The Half-Life of Policy Rationales:
How New Technology Affects Old Policy Issues
Better Technology Reduces Transaction Barriers
The Basic Argument:
The invisible hand (voluntary economic acts)
is blocked when costs obstruct gainful exchange
or prevent competition.
Better technology reduces such costs.
Interventionist policy whose rationale is to overcome such barriers therefore have a
"half-life," fading away as technology advances.
Counter-argument: Government also becomes more effective due to technology.
However, the incentive argument recommends free enterprise.
Government often fails to do the good that it is technically capable of.

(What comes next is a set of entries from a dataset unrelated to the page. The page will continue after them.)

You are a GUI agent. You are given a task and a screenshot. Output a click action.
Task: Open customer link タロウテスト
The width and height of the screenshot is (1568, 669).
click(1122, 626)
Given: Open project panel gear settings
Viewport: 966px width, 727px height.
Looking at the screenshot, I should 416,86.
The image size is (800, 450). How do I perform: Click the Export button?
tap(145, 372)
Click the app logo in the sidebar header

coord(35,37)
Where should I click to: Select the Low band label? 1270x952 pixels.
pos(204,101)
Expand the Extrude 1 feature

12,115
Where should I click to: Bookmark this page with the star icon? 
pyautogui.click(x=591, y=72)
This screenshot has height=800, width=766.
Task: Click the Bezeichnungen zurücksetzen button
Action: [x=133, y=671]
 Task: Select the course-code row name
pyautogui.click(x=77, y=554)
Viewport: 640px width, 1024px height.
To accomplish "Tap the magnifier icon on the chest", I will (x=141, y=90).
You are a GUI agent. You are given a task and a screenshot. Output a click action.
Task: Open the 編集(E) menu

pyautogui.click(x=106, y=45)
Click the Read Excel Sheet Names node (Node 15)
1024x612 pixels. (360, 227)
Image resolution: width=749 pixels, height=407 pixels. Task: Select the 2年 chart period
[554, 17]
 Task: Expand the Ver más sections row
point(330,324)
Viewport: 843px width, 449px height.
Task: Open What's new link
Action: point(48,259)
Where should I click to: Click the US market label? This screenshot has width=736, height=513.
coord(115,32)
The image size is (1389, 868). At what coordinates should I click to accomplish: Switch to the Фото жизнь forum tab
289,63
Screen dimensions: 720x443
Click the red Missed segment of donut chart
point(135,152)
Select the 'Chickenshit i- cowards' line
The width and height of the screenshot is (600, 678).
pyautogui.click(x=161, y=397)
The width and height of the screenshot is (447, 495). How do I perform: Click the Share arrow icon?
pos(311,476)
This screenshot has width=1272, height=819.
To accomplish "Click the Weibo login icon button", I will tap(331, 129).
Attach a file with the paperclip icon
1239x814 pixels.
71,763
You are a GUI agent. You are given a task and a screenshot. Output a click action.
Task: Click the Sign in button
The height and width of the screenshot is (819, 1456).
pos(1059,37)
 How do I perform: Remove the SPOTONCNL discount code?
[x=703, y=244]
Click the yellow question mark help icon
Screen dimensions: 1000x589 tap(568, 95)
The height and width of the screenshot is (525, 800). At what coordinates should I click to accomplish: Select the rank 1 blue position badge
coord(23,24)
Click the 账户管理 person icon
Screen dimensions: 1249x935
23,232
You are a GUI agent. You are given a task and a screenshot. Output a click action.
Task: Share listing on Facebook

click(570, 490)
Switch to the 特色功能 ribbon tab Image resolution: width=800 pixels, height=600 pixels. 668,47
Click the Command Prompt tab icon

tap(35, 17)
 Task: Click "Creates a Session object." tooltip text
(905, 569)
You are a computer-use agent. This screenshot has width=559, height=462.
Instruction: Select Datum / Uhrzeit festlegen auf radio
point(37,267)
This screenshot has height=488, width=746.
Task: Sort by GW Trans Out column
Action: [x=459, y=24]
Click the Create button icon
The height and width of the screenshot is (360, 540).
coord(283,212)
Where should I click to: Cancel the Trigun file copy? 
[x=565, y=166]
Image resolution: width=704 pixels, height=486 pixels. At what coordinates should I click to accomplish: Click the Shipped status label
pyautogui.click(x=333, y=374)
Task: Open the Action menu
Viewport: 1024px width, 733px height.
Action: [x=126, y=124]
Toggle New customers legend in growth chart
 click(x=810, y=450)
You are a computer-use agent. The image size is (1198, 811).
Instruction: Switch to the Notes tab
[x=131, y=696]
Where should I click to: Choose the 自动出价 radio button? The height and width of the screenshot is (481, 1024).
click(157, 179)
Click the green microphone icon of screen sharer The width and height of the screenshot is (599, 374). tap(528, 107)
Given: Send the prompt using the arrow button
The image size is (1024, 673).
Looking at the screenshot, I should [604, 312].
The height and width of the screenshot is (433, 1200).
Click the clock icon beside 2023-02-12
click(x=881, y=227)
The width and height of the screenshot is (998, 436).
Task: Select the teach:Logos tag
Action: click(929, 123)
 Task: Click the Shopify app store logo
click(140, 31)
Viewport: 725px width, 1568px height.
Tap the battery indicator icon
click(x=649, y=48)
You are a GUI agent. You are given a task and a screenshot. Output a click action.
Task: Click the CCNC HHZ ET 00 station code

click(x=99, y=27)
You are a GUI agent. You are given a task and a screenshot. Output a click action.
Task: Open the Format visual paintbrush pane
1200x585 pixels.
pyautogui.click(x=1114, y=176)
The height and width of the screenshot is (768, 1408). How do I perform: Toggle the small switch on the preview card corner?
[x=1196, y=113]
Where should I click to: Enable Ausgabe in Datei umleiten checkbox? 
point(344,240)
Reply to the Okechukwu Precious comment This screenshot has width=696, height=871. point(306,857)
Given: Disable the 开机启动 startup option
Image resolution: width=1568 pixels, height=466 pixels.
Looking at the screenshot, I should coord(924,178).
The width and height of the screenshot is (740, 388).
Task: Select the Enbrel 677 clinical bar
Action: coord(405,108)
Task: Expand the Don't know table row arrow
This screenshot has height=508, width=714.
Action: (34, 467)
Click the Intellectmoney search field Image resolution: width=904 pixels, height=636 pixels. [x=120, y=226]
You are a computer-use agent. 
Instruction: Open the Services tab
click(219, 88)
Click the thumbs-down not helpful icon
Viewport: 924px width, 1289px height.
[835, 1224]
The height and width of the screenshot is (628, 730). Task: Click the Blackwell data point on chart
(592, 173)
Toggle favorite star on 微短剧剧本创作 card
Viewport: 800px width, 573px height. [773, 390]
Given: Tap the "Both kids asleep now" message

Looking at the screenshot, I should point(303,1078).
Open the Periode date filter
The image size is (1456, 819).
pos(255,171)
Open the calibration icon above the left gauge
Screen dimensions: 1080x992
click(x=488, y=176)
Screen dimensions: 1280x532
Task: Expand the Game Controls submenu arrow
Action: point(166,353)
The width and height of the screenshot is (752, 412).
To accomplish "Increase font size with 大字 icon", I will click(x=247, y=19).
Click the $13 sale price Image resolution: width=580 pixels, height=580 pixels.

The free enterprise system creates for its participants incentives to pursue what is efficient, and good for society.
Hence, the incentive advantage recommends free enterprise, given technical and institutional workability.
Also, we shall argue later that the government faces an increasingly difficult knowledge problem.
For many policy areas, the case for intervention has always been weak. Now even weaker.
Technology enhances property rights,
metering its use and excluding nonpayers
Technological advancement reduces:
Transaction costs:
costs beyond price paid to the seller
Direct costs: of production or acquisition.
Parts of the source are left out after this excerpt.